Problem requirements: The records below are to be written out again, exactly as they appear.

Records shown:
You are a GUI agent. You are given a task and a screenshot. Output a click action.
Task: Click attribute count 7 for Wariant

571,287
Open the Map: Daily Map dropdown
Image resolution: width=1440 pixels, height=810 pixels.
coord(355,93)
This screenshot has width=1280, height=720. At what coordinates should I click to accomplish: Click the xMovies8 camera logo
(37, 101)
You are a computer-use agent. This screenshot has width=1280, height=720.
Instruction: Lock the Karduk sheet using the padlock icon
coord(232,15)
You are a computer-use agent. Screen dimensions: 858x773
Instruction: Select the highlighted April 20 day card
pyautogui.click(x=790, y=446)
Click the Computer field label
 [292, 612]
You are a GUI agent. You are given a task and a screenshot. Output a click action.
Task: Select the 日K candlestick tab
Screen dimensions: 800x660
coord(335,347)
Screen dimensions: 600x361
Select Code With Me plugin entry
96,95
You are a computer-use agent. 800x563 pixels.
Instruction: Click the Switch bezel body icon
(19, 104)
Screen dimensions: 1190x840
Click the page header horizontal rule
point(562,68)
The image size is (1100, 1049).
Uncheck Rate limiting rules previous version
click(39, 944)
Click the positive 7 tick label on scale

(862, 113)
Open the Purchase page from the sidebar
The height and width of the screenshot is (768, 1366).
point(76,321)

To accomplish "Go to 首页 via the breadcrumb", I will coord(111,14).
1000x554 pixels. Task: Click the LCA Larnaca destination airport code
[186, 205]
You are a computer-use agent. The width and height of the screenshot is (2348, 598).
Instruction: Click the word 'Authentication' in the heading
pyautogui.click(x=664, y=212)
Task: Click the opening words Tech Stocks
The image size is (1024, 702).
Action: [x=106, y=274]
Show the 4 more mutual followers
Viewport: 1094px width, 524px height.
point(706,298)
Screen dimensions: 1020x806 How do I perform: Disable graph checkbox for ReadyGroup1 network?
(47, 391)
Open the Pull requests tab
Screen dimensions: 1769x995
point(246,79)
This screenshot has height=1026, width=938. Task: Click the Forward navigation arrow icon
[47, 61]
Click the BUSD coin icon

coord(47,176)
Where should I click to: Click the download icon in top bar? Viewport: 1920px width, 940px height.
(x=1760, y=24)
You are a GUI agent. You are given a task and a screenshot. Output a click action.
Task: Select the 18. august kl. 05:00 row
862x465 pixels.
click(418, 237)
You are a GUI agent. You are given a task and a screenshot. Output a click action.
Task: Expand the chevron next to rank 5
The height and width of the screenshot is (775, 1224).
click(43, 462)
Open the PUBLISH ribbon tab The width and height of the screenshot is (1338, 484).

Written response:
You are a GUI agent. You are given a task and a screenshot. Output a click action.
Task: Click attribute count 7 for Wariant

571,287
Open the Map: Daily Map dropdown
Image resolution: width=1440 pixels, height=810 pixels.
coord(355,93)
This screenshot has width=1280, height=720. At what coordinates should I click to accomplish: Click the xMovies8 camera logo
(37, 101)
You are a computer-use agent. This screenshot has width=1280, height=720.
Instruction: Lock the Karduk sheet using the padlock icon
coord(232,15)
You are a computer-use agent. Screen dimensions: 858x773
Instruction: Select the highlighted April 20 day card
pyautogui.click(x=790, y=446)
Click the Computer field label
 [292, 612]
You are a GUI agent. You are given a task and a screenshot. Output a click action.
Task: Select the 日K candlestick tab
Screen dimensions: 800x660
coord(335,347)
Screen dimensions: 600x361
Select Code With Me plugin entry
96,95
You are a computer-use agent. 800x563 pixels.
Instruction: Click the Switch bezel body icon
(19, 104)
Screen dimensions: 1190x840
Click the page header horizontal rule
point(562,68)
The image size is (1100, 1049).
Uncheck Rate limiting rules previous version
click(39, 944)
Click the positive 7 tick label on scale

(862, 113)
Open the Purchase page from the sidebar
The height and width of the screenshot is (768, 1366).
point(76,321)

To accomplish "Go to 首页 via the breadcrumb", I will coord(111,14).
1000x554 pixels. Task: Click the LCA Larnaca destination airport code
[186, 205]
You are a computer-use agent. The width and height of the screenshot is (2348, 598).
Instruction: Click the word 'Authentication' in the heading
pyautogui.click(x=664, y=212)
Task: Click the opening words Tech Stocks
The image size is (1024, 702).
Action: [x=106, y=274]
Show the 4 more mutual followers
Viewport: 1094px width, 524px height.
point(706,298)
Screen dimensions: 1020x806 How do I perform: Disable graph checkbox for ReadyGroup1 network?
(47, 391)
Open the Pull requests tab
Screen dimensions: 1769x995
point(246,79)
This screenshot has height=1026, width=938. Task: Click the Forward navigation arrow icon
[47, 61]
Click the BUSD coin icon

coord(47,176)
Where should I click to: Click the download icon in top bar? Viewport: 1920px width, 940px height.
(x=1760, y=24)
You are a GUI agent. You are given a task and a screenshot. Output a click action.
Task: Select the 18. august kl. 05:00 row
862x465 pixels.
click(418, 237)
You are a GUI agent. You are given a task and a screenshot. Output a click action.
Task: Expand the chevron next to rank 5
The height and width of the screenshot is (775, 1224).
click(43, 462)
Open the PUBLISH ribbon tab The width and height of the screenshot is (1338, 484).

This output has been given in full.